If skeptics can't get basic facts right, how can they understand more complicated science?

Recently here, a skeptic made this claim:

"The term junk science was actually coined for the study of

GW. (Danna) (sic), (GNCP) (sic), you do know not all

physicist have been right."

However, the term predates the global warming debate, and was first used in civil litigation:

http://en.wikipedia.org/wiki/Junk_science

The book by Peter Huber, Galileo's Revenge: Junk Science in the Courtroom, deals mainly with tort cases (e.g., Audi's accelerating uncontrollably for instance) and nothing on climate science. (Huber's book is an interesting read, if you can stomach it, by the way.)

The point is that if skeptics are so convinced they know basic facts, but what they think they know is wrong, how can we trust their assessments of far more complicated scientific data?

Update:

Edit: Turingsc... You're providing more evidence for me. Google "Northwest Passage" and see where it is. Next, plot a great circle course from Denmark to Newfoundland and see if you need to go through the Northwest Passage. Remember, get the basic facts right before I will take your scientific arguments seriously.
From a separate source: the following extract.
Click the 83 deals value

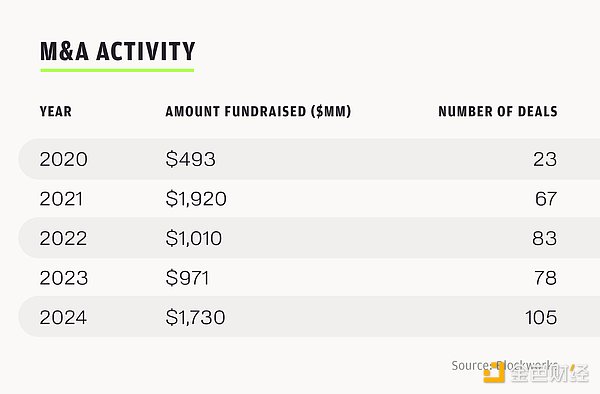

http://geology.com/articles/northwest-passage/nort...

Update 2:

The rest of you skeptics: The point is, in a forum where the only criterion for judgment is the words you write, trying to be rigorously accurate, in the facts you use, the spelling, grammar, and being honest about affiliations and so forth, is critical. Most of you don't pass the basic test of spelling correctly and the few examples I am aware of suggest you are all not that honest, frankly, about posting from multiple accounts to self-promote. Finally, in terms of technical competence, you all seem to be poster children for the Dunning-Kruger effect. If you want to be taken seriously, you have to stop making glaringly factual errors like Vikings having to go through the NW passage to reach Newfoundland.

Update 3:

DJ provides more evidence for my case, heliocentrism was proposed in ancient Greece, and even earlier in India:

http://en.wikipedia.org/wiki/Heliocentrism

You gotta do better with the facts dude. Like I said ...
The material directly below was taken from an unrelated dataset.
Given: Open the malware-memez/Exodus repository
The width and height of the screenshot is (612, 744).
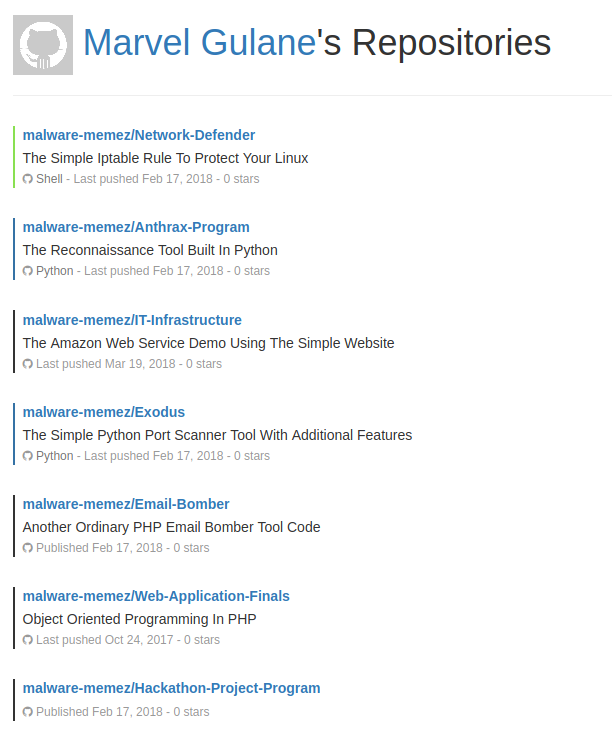Looking at the screenshot, I should pyautogui.click(x=104, y=412).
The point here is that skeptics, in my opinion, read any little thing on some website and take it as gospel truth without thinking it makes sense. Vikings going through the NW Passage? Junk Science invented to describe climate change? Nobody ever proposed a heliocentric solar system before Copernicus? All true for a skeptic because they don't bother to check their basic facts. If you all are this careless with simple things, it is no wonder you get the more complicated parts of climate science completely wrong. Why should I take anything you say seriously if you can't get simple things correct?

Update 4:

Tuba: I forgot the theory that the Chinese colonized Greenland before the Vikings, sailing their treasure junks through the NW passage. So you are right, it is entirely plausible that Viking sailors would have rounded Cape Horn, crossed the Indian Ocean, and then sailed north with the Chinese through the NW passage to colonize Newfoundland rather than just sailing across the Atlantic via Iceland and Greenland. This makes about as much sense as any other skeptic argument.

Update 5:

Heretic: Wanna back that assertion up? Where have I been completely wrong, and sure I was correct, about a basic fact? I don't hide my answers, take a walk down memory lane and see what you find. Similarly, do you think I could point out any examples where you were wrong at the top of your lungs? We've had two instances of that from you skeptics in this question alone.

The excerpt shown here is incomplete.